Tuesday, August 7, 2012

Kashmiri Eggplant

I love eggplant!  My good friend’s husband is from Kashmir and her mother in law taught her how to make this eggplant.  For me this dish is comfort food, it’s warming and just melts in your mouth.  It is perfectly served with Naan to dip.
 
Meatless Monday Menu – Kashmiri Eggplant, Rice Noodles (alas, we had no Naan)

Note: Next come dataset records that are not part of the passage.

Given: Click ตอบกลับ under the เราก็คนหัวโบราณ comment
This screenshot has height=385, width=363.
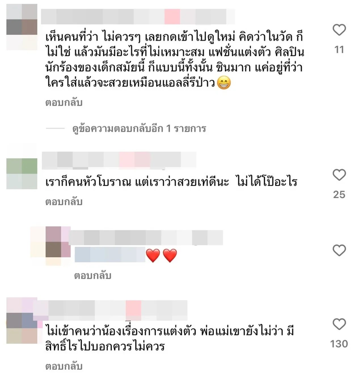Looking at the screenshot, I should [64, 202].
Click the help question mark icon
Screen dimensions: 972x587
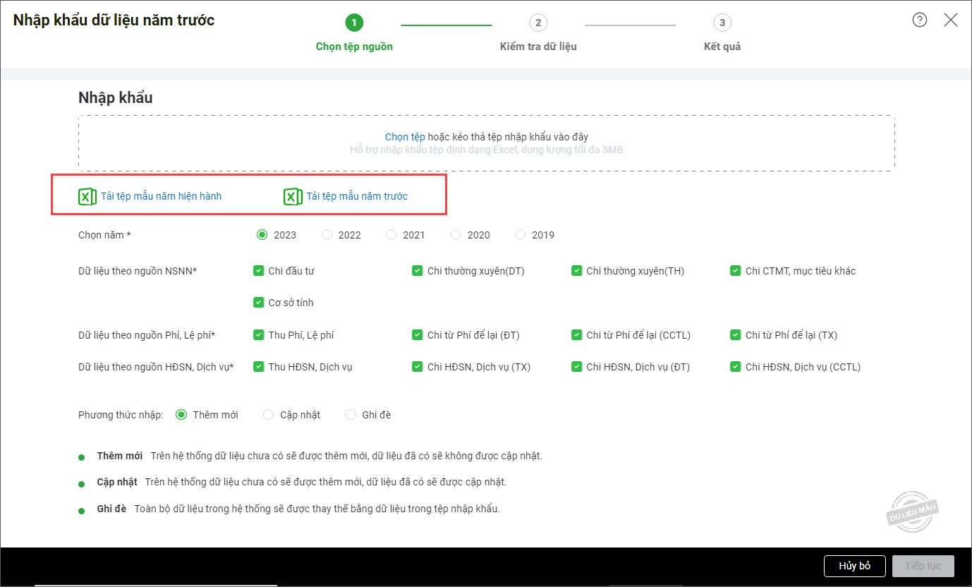click(x=919, y=20)
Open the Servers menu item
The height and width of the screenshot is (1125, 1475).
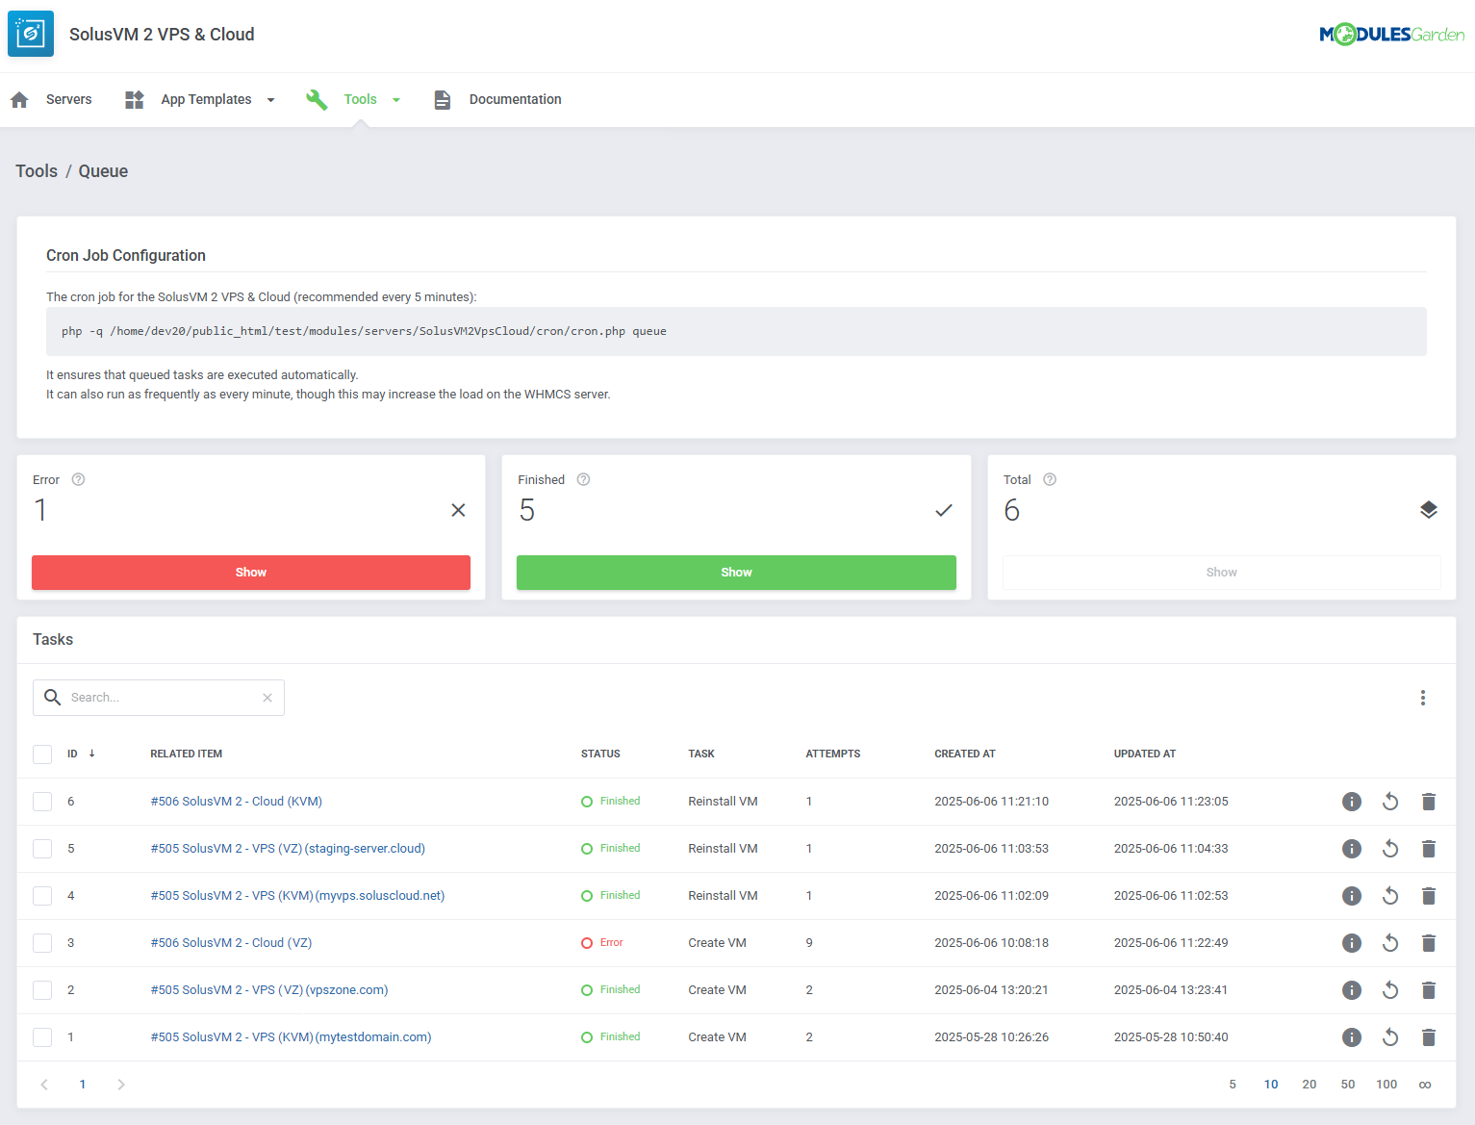click(68, 99)
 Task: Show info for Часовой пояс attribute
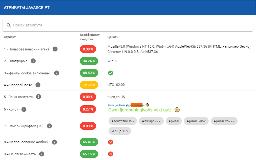38,85
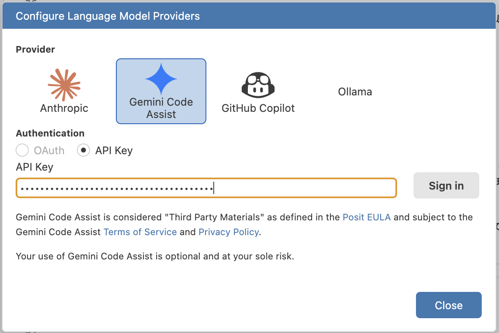Open the Privacy Policy link
This screenshot has width=499, height=333.
(x=229, y=232)
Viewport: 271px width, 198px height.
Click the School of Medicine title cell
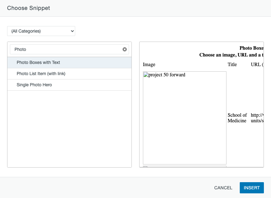point(237,118)
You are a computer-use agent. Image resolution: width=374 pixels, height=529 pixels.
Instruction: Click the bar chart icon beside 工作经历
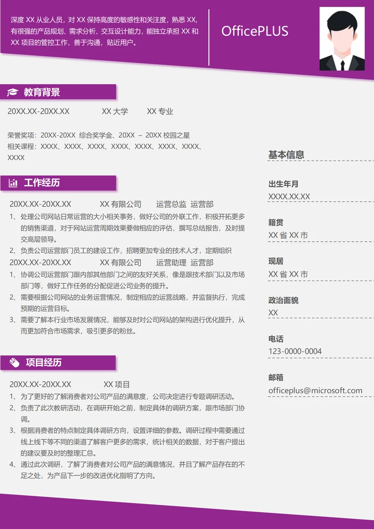click(13, 183)
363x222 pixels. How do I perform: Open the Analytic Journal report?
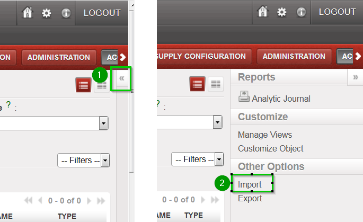coord(281,99)
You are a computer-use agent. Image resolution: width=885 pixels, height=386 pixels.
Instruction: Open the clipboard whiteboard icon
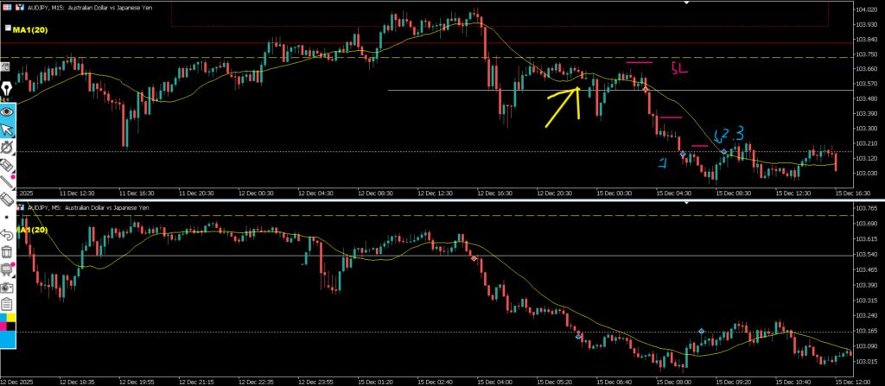[x=7, y=303]
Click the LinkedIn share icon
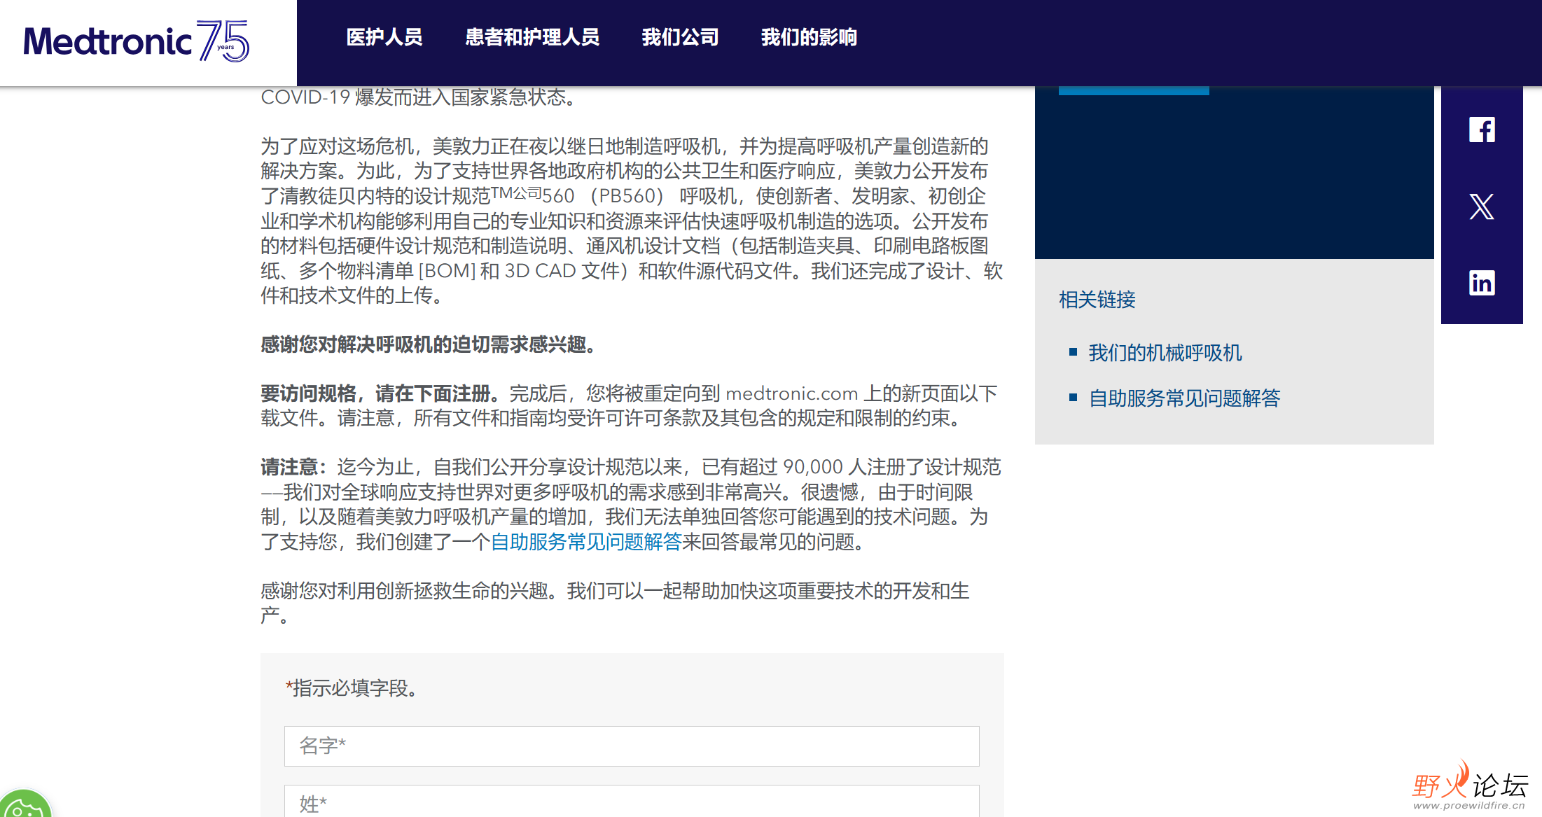Screen dimensions: 1542x817 1481,283
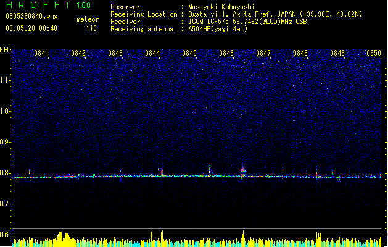
Task: Select the file name 0305280840.png
Action: (x=31, y=17)
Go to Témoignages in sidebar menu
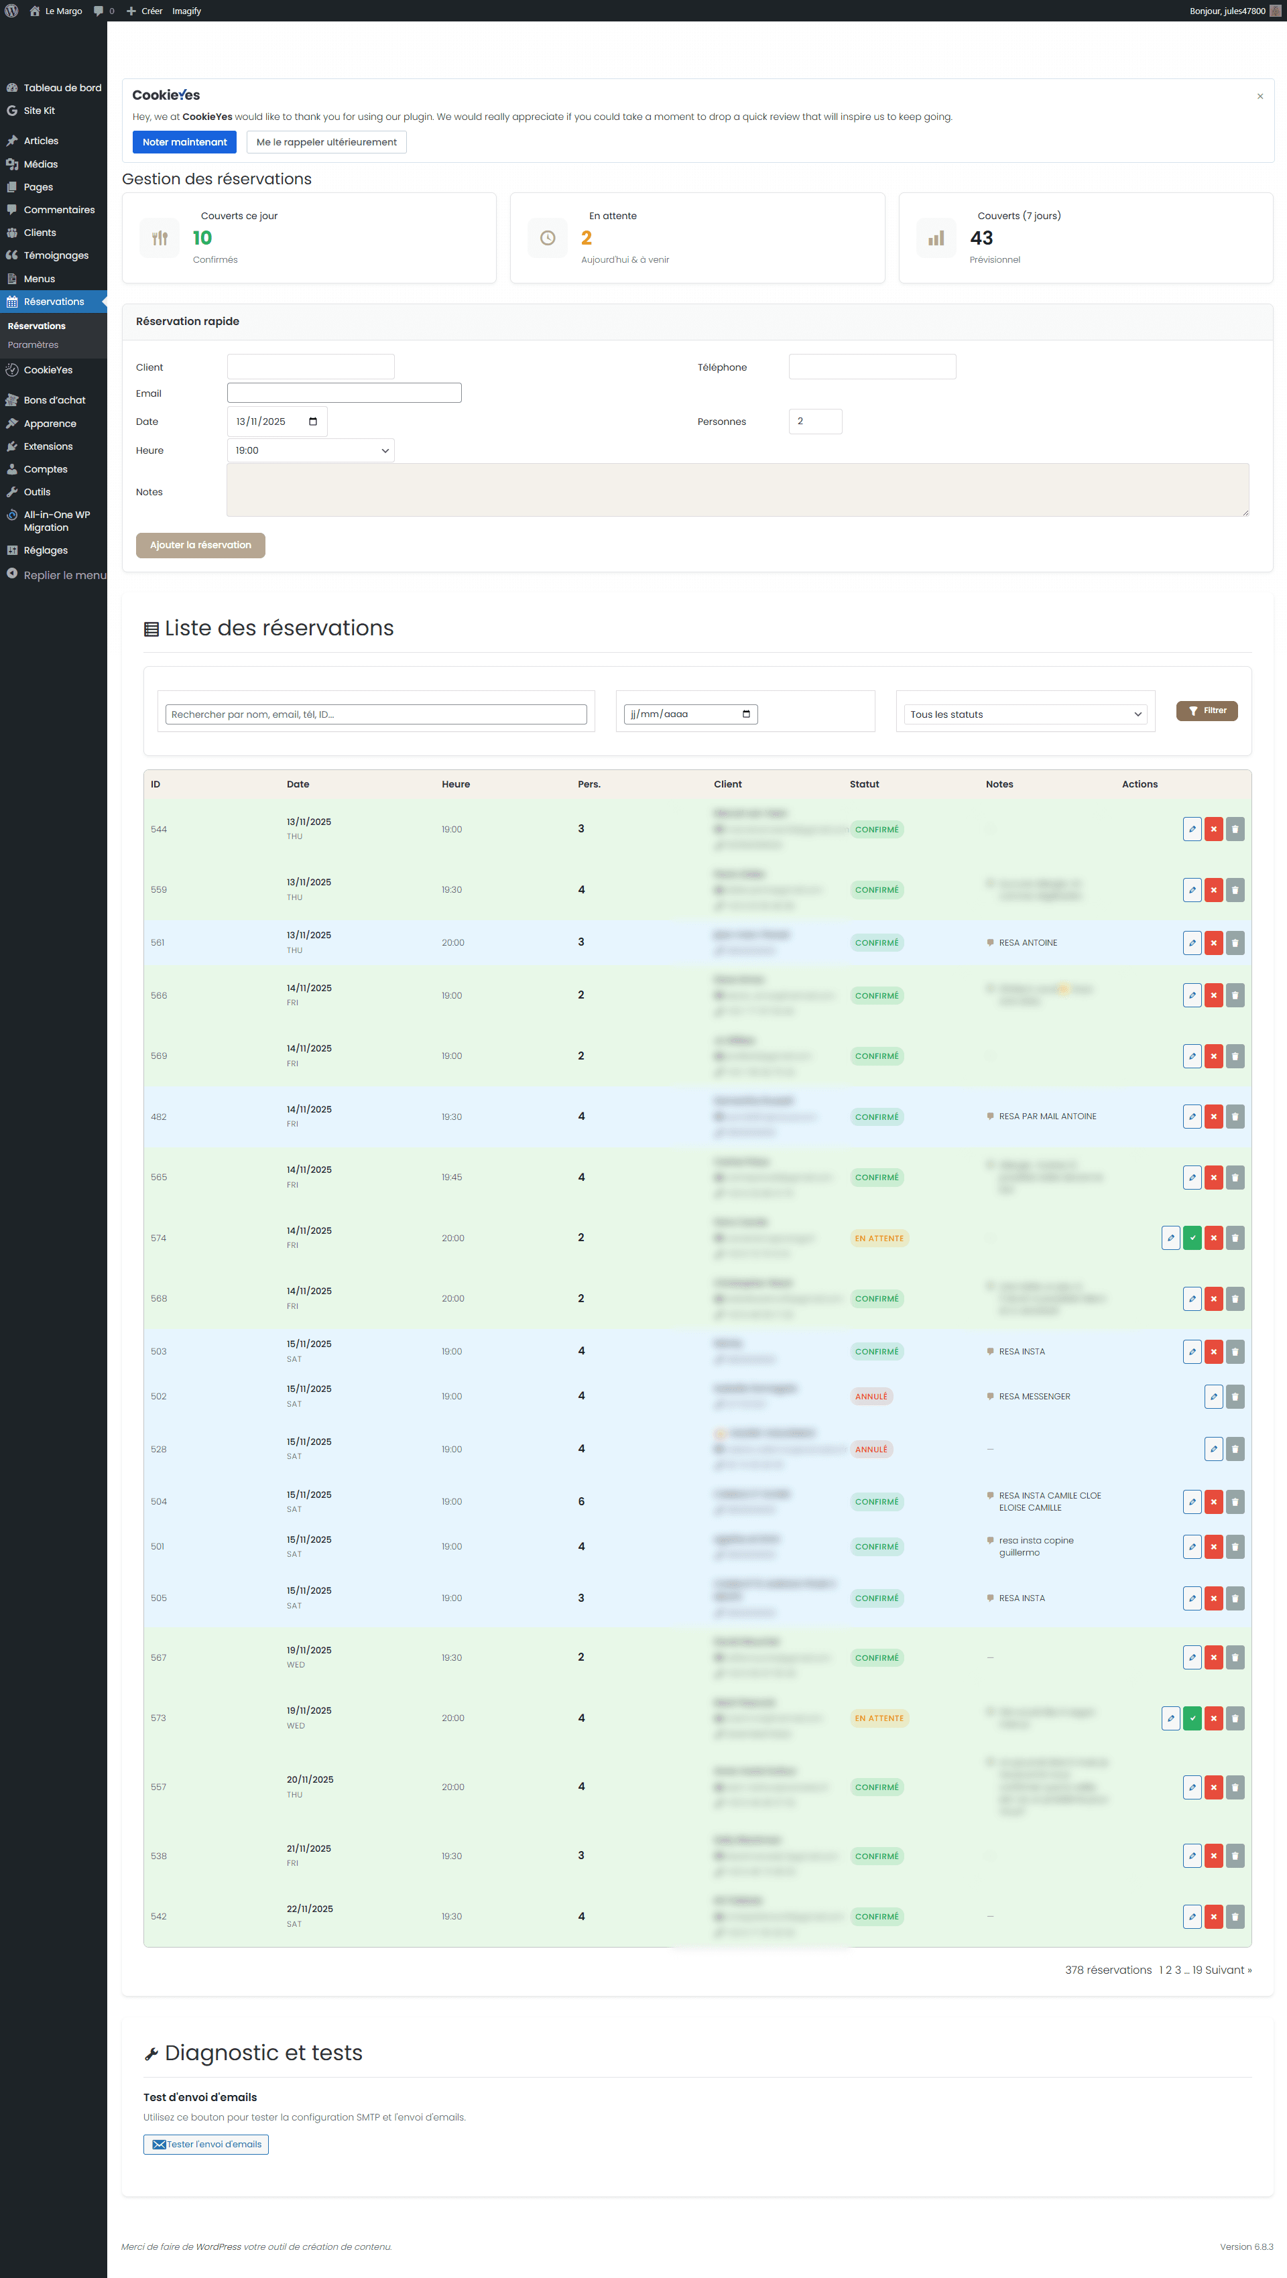Viewport: 1287px width, 2278px height. click(56, 256)
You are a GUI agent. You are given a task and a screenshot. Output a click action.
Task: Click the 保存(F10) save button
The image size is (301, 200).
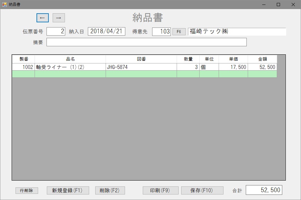(x=202, y=190)
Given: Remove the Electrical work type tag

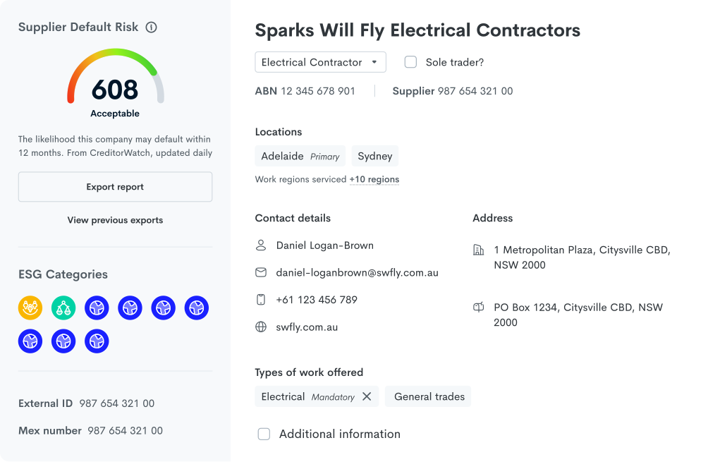Looking at the screenshot, I should (367, 396).
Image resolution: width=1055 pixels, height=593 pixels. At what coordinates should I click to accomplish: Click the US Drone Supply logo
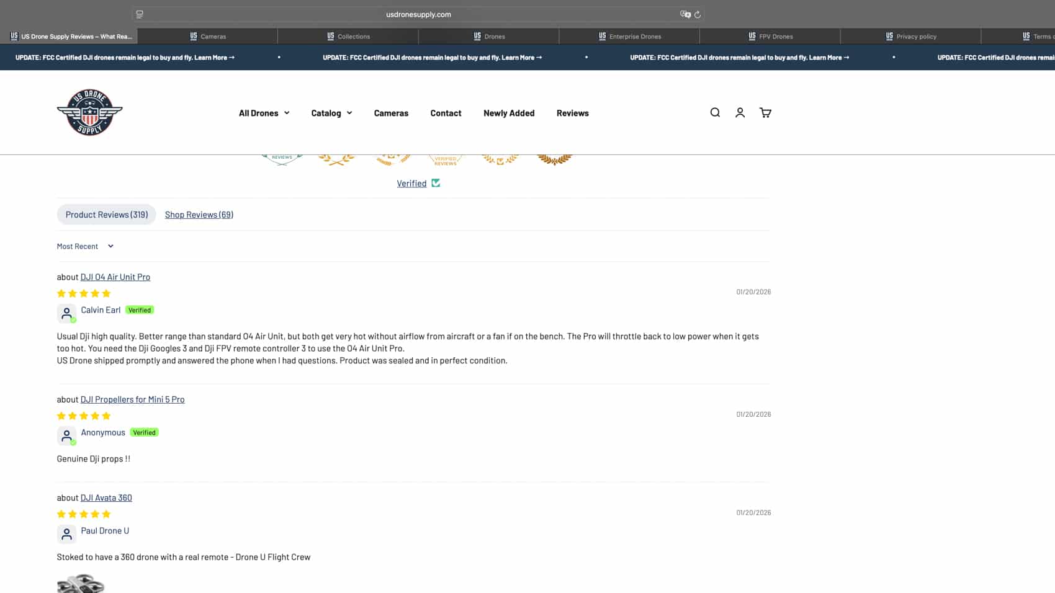89,112
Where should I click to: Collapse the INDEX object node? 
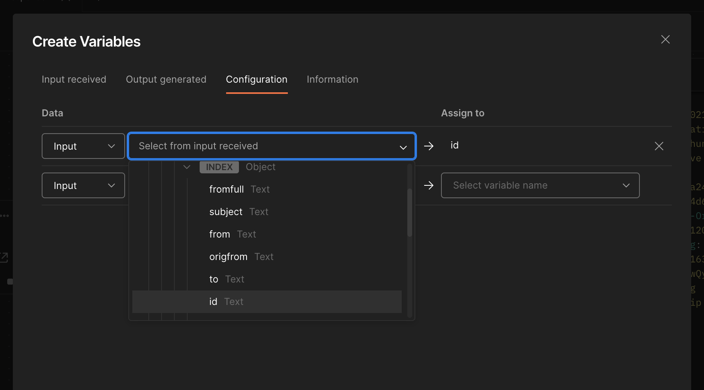(x=187, y=167)

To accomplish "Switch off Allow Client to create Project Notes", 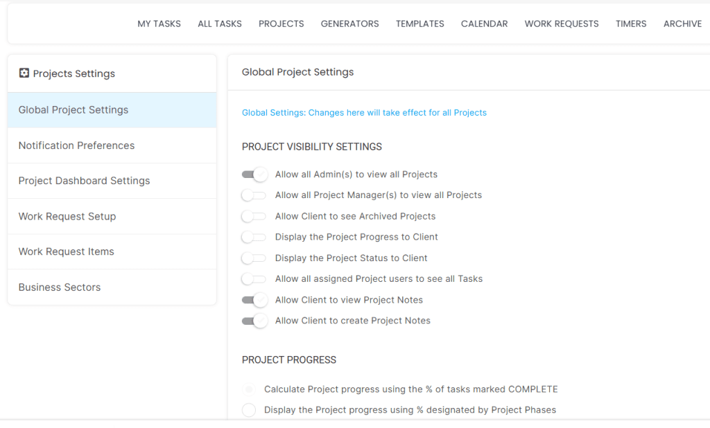I will pyautogui.click(x=254, y=321).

Farm Share Food – Eggplant, Onion, Garlic, Beet Greens
 
Kashmiri Eggplant
 
2 T olive oil, divided
1 medium Eggplant or 3-4 Asian Eggplants, roughly chopped
½ t Cumin seeds
1 Onion, sliced
2 cloves Garlic, minced
2 t ground Coriander
1 t Garam Masala or Curry Powder
1/8 t Cayenne
½ t Turmeric
1 T Curry Paste
Salt, to taste
4 Tomatoes
 
Heat 1 T of olive oil to a skillet.  Add chopped Eggplant.  Cook covered over medium heat until Eggplant is soft, about 15-20 minutes.
 
In a Dutch Oven heat remaining 1 T of olive oil.  Add Cumin Seeds, cook 1 minute.  Add Onions and cook until light brown.  Add Garlic, cook 1 minute.  Add spices – Coriander, Curry, Cayenne, Turmeric, Curry Paste and Salt.  Cook 3 minutes, stirring constantly.  Add tomatoes, and cook until tomatoes lose their shape and form a nice sauce.  Add Eggplant, stir to combine, and cook over medium heat, covered for 30 minutes.
 
NOTE: I had Beet Greens in the fridge.  I added them to the dish with the softened Eggplant.  They were a nice addition.